A días del balotaje más cerrado de los últimos años, una nueva encuesta volvió a mover el tablero. Jorge “Tuto” Quiroga marca el 42,9 % y Rodrigo Paz el 38,7 %, pero más allá de los números, lo que se respira en la calle es otra cosa: incertidumbre, cansancio y una fe que se mueve entre la memoria y el estómago.
No hay ganador, hay empate técnico. Los expertos le llaman margen de error, pero el pueblo le dice “decisión del momento”. Esa que llega cuando miras la papeleta, respiras hondo y marcas no al que más te convenció, sino al que te da menos miedo.

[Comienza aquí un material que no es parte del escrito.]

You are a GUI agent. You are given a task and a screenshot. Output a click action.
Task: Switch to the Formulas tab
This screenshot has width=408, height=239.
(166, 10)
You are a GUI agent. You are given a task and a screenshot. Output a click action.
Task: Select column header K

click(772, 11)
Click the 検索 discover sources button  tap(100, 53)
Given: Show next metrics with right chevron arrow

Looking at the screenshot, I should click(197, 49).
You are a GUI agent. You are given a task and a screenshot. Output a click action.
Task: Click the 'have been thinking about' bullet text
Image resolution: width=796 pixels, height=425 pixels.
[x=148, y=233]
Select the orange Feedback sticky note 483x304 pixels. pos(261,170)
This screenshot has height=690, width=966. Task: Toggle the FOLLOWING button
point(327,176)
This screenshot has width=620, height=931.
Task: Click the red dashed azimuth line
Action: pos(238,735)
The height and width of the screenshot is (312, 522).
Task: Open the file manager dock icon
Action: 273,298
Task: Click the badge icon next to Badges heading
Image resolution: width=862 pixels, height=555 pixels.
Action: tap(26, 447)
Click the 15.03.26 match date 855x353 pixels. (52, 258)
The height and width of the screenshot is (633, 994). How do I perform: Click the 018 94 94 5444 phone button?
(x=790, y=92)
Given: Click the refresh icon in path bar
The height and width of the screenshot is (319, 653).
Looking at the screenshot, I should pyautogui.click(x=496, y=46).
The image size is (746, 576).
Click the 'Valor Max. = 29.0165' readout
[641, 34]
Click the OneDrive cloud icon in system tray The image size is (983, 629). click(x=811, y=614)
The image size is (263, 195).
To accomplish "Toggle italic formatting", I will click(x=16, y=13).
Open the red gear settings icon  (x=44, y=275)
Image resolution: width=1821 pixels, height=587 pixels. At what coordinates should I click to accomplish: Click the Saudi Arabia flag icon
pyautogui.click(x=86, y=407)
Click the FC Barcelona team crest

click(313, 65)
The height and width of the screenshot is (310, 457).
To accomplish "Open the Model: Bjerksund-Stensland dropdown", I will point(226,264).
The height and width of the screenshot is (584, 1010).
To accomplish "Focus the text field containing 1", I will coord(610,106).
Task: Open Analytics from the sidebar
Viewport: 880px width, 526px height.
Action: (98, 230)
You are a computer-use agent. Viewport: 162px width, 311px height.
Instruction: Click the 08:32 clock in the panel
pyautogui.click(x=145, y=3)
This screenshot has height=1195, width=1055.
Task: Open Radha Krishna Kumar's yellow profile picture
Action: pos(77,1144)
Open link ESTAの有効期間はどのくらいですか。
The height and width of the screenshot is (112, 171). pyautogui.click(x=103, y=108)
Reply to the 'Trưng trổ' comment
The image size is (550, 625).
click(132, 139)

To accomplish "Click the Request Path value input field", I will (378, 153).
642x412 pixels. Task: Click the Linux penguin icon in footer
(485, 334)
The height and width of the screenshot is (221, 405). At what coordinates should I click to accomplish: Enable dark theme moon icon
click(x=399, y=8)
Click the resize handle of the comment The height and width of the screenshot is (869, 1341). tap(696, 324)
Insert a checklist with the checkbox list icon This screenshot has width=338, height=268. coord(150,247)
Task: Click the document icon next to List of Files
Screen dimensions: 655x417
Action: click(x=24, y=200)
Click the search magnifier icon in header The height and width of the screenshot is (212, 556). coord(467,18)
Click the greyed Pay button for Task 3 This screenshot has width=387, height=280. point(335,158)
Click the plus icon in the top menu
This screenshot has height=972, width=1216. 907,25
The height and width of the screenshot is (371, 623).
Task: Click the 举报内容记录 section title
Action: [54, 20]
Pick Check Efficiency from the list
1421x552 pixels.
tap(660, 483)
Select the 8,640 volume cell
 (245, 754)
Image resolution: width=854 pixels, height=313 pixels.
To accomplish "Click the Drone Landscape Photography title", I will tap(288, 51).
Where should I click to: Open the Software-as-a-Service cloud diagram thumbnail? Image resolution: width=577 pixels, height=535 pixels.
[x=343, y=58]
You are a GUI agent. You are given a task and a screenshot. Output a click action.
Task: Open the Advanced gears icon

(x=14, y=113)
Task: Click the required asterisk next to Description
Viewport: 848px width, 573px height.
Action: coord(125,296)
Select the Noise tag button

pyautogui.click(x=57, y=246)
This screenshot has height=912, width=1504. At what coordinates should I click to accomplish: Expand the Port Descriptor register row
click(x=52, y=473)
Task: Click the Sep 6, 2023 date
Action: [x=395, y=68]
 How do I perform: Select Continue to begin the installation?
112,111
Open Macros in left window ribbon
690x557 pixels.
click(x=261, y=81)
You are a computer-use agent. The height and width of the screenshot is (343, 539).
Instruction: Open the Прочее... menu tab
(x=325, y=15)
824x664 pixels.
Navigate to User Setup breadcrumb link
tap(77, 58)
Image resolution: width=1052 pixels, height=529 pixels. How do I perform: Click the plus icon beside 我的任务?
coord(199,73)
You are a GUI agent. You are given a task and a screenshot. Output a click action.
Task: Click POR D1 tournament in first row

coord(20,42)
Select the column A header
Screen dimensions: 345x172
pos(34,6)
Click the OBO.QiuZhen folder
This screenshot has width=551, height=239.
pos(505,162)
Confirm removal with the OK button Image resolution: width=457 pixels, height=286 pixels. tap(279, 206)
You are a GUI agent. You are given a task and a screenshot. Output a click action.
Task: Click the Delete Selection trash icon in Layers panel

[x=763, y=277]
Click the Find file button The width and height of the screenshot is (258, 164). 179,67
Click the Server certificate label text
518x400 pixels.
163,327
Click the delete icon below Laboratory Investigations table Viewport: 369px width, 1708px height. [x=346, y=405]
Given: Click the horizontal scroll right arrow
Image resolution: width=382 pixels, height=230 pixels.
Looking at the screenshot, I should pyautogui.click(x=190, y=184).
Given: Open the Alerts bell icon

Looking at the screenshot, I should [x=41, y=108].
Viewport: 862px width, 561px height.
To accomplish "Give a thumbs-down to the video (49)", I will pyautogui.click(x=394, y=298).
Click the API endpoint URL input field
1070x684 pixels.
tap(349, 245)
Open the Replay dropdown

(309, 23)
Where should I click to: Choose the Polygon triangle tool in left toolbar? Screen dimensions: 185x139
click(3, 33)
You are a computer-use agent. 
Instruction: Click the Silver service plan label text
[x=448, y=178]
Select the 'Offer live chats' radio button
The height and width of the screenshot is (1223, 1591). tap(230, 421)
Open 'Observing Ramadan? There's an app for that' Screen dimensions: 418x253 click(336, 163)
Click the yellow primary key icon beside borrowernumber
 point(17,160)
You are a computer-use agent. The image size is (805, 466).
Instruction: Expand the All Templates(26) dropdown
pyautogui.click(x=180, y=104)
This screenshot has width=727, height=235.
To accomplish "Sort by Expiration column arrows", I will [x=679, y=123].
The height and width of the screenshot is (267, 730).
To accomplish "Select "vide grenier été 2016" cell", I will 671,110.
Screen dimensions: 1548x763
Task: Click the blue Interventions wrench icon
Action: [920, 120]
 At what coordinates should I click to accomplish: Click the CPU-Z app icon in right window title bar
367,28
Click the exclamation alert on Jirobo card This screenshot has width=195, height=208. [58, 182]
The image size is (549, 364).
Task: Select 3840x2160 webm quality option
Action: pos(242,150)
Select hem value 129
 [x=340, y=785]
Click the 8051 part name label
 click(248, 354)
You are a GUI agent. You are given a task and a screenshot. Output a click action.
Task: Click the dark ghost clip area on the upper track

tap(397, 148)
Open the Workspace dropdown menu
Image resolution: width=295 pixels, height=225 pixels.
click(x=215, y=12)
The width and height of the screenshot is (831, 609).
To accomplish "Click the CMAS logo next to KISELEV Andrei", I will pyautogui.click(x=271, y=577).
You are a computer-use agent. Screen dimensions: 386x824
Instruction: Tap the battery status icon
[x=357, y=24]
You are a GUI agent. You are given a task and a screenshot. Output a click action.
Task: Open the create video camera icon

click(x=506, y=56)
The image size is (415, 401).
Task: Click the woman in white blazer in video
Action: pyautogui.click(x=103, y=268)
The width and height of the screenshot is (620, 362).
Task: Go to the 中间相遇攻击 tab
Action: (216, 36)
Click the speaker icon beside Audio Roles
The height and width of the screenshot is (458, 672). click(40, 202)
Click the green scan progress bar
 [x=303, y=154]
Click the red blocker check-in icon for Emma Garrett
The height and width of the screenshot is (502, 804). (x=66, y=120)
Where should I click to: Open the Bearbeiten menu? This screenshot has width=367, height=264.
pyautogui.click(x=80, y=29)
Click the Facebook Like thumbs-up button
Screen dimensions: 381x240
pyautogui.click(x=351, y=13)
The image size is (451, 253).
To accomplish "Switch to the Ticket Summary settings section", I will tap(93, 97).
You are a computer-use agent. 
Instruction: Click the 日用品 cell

En estas elecciones, el voto no será lógico, será instintivo. La gente ya escuchó demasiadas promesas, demasiadas peleas y muy poca propuesta. Por eso, el silencio en las encuestas vale más que cualquier porcentaje: el 10 % de indecisos no espera un discurso, espera una señal.
Y ahí está la diferencia. El candidato que entienda que el país no quiere ser adoctrinado, sino escuchado, podría ganar sin gritar. No será el más fuerte ni el más astuto quien venza, sino quien logre que la gente crea por unos segundos que su voto puede sanar algo.
Porque el domingo 19 de la segunda vuelta no se vota solo con el lápiz.
Se vota con el recuerdo, con el miedo, con la esperanza y, sobre todo, con el corazón.